> Directions for this task: Among the entries that follow, the required portion opens with the line containing "[سكاي: جوارديولا يرفض" and closes with the line containing "Praktisch (679, 145)". Give that portion again exactly, and nothing else.

-- Opening Marker --

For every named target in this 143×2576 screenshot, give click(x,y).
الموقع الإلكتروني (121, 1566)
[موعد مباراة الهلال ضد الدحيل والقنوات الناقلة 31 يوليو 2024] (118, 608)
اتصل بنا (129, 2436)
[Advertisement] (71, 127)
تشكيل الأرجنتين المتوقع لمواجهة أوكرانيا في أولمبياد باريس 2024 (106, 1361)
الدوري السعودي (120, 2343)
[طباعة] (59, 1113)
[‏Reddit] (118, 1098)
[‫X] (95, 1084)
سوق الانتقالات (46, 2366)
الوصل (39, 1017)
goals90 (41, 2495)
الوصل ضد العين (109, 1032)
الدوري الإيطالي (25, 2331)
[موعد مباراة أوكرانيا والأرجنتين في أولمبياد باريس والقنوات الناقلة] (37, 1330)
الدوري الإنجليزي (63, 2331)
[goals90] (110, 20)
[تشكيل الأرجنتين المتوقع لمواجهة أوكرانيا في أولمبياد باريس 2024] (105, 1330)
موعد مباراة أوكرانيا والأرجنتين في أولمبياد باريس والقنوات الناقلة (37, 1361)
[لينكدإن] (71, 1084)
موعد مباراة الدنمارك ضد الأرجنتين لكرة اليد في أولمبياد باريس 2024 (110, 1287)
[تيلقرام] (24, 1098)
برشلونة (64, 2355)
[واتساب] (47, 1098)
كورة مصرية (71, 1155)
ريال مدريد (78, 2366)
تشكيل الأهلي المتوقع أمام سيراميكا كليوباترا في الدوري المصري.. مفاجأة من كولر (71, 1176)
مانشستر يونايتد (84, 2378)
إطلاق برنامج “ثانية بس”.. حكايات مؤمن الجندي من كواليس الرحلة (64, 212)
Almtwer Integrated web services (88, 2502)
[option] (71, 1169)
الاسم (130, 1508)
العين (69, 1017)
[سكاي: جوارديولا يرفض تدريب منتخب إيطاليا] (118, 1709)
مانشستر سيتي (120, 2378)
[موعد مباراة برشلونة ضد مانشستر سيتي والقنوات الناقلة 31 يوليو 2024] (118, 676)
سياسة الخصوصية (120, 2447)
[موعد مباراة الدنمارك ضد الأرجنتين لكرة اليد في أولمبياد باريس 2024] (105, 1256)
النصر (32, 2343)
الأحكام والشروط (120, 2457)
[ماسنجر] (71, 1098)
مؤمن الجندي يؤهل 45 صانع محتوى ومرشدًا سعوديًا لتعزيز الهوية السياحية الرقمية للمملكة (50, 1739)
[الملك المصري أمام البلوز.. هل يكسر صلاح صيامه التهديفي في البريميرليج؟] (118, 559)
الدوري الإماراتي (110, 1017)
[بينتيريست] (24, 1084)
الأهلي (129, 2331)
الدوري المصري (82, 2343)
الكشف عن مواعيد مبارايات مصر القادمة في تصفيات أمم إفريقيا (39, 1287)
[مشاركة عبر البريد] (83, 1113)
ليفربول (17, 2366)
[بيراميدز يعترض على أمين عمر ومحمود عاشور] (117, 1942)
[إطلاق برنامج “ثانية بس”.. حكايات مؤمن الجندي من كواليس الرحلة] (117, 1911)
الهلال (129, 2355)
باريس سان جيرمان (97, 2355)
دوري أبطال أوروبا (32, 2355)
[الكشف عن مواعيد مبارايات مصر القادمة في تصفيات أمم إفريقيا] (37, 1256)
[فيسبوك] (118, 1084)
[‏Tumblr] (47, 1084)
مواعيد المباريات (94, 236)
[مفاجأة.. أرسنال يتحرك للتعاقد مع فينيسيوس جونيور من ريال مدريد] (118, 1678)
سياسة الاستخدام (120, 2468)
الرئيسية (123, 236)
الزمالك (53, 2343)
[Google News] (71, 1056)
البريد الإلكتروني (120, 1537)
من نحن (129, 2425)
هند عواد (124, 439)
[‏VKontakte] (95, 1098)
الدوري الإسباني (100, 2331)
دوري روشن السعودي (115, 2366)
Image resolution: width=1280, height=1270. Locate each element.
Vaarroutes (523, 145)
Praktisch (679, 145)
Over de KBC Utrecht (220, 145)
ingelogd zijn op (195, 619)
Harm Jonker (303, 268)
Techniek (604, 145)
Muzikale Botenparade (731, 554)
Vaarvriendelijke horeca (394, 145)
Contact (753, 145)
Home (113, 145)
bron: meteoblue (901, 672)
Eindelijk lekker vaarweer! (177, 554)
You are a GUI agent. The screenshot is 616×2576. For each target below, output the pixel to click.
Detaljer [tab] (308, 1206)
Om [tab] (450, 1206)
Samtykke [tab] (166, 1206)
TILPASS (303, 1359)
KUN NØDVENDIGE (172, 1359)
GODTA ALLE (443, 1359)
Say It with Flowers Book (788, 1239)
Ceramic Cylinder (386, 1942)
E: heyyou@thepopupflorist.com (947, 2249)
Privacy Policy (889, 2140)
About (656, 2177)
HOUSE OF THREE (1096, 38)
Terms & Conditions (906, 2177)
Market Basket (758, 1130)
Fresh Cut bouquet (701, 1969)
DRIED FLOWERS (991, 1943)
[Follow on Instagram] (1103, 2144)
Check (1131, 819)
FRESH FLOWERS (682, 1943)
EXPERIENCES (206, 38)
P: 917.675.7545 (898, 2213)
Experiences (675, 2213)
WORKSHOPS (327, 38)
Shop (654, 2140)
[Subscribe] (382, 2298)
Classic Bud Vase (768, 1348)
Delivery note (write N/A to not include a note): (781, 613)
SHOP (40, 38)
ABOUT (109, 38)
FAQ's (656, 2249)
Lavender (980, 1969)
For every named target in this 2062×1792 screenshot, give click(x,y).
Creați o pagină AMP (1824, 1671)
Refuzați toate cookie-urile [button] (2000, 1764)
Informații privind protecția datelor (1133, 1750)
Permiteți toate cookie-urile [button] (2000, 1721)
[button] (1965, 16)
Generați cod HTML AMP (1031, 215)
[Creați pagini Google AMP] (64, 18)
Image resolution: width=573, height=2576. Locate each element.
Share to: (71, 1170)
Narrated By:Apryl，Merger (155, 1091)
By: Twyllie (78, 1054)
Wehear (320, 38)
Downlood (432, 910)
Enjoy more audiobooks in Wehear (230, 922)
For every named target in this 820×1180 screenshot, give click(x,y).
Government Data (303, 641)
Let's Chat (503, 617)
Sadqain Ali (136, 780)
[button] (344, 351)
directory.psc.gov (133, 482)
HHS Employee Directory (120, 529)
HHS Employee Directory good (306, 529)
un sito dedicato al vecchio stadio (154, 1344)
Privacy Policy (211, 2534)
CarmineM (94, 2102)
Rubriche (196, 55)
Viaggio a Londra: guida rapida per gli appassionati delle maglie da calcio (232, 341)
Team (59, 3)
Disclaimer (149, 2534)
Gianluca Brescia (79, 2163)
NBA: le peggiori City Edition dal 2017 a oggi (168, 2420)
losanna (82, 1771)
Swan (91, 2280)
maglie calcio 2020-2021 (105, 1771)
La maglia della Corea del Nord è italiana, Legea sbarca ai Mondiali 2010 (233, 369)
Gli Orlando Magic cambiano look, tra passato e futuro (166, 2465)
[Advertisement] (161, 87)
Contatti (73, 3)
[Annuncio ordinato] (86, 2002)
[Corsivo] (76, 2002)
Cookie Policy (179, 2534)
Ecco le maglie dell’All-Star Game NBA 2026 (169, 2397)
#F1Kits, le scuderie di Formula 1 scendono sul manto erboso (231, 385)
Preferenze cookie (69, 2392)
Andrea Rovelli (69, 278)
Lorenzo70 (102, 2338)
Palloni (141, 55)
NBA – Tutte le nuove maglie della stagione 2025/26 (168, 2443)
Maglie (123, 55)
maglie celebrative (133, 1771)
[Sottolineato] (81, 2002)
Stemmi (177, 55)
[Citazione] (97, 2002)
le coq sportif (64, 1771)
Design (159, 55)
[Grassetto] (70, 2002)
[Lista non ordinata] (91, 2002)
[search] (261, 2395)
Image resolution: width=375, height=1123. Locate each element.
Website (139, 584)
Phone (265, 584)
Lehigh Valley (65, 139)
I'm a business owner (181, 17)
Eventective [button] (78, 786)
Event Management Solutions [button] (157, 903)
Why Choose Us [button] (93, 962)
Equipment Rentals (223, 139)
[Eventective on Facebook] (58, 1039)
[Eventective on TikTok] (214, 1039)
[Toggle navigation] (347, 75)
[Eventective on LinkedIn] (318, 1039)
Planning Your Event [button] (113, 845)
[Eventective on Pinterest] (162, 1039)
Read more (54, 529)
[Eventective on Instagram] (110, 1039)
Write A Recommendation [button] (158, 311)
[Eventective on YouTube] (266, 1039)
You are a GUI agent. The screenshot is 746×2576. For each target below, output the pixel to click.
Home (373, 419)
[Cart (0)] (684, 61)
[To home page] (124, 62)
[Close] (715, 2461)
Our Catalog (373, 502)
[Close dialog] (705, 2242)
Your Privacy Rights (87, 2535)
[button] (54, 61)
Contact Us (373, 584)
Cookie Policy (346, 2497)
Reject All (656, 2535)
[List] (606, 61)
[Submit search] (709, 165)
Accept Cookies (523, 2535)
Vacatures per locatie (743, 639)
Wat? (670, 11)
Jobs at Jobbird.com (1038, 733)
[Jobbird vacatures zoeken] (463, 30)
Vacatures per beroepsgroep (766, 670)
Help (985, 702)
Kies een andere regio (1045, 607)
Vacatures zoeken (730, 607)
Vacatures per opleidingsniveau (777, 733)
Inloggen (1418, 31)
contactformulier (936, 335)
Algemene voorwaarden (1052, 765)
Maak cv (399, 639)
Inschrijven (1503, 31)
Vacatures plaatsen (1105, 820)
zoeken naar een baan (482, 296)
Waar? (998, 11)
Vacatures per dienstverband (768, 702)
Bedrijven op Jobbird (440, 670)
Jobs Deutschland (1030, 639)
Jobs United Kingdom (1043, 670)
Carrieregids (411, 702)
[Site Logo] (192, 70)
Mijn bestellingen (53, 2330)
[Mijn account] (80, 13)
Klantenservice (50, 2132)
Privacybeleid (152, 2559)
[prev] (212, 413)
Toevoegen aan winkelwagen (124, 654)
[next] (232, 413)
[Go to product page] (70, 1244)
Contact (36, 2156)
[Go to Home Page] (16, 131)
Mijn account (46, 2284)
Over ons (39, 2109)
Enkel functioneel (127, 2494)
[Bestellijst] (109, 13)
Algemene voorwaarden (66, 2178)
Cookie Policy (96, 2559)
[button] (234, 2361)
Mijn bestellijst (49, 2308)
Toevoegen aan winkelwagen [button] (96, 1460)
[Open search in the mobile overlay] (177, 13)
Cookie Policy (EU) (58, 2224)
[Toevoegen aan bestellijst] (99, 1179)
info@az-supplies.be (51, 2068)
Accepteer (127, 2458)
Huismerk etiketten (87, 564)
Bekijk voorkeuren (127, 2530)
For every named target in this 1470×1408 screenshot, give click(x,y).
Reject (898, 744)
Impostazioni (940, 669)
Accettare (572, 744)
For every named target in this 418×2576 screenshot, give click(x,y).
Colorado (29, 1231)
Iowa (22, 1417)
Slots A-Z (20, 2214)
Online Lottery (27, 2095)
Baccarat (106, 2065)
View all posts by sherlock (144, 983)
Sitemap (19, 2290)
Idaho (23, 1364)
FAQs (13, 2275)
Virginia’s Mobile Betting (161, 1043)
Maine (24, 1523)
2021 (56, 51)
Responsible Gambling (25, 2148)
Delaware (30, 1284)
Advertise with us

-- Closing Marker --

> Answer to this exercise:
[سكاي: جوارديولا يرفض تدريب منتخب إيطاليا] (118, 1709)
مانشستر سيتي (120, 2378)
[موعد مباراة برشلونة ضد مانشستر سيتي والقنوات الناقلة 31 يوليو 2024] (118, 676)
سياسة الخصوصية (120, 2447)
[موعد مباراة الدنمارك ضد الأرجنتين لكرة اليد في أولمبياد باريس 2024] (105, 1256)
النصر (32, 2343)
الأحكام والشروط (120, 2457)
[ماسنجر] (71, 1098)
مؤمن الجندي يؤهل 45 صانع محتوى ومرشدًا سعوديًا لتعزيز الهوية السياحية الرقمية للمملكة (50, 1739)
[الملك المصري أمام البلوز.. هل يكسر صلاح صيامه التهديفي في البريميرليج؟] (118, 559)
الدوري الإماراتي (110, 1017)
[بينتيريست] (24, 1084)
الأهلي (129, 2331)
الدوري المصري (82, 2343)
الكشف عن مواعيد مبارايات مصر القادمة في تصفيات أمم إفريقيا (39, 1287)
[مشاركة عبر البريد] (83, 1113)
ليفربول (17, 2366)
[بيراميدز يعترض على أمين عمر ومحمود عاشور] (117, 1942)
[إطلاق برنامج “ثانية بس”.. حكايات مؤمن الجندي من كواليس الرحلة] (117, 1911)
الهلال (129, 2355)
باريس سان جيرمان (97, 2355)
دوري أبطال أوروبا (32, 2355)
[الكشف عن مواعيد مبارايات مصر القادمة في تصفيات أمم إفريقيا] (37, 1256)
[فيسبوك] (118, 1084)
[‏Tumblr] (47, 1084)
مواعيد المباريات (94, 236)
[مفاجأة.. أرسنال يتحرك للتعاقد مع فينيسيوس جونيور من ريال مدريد] (118, 1678)
سياسة الاستخدام (120, 2468)
الرئيسية (123, 236)
الزمالك (53, 2343)
[Google News] (71, 1056)
البريد الإلكتروني (120, 1537)
من نحن (129, 2425)
هند عواد (124, 439)
[‏VKontakte] (95, 1098)
الدوري الإسباني (100, 2331)
دوري روشن السعودي (115, 2366)
Image resolution: width=1280, height=1270. Locate each element.
Vaarroutes (523, 145)
Praktisch (679, 145)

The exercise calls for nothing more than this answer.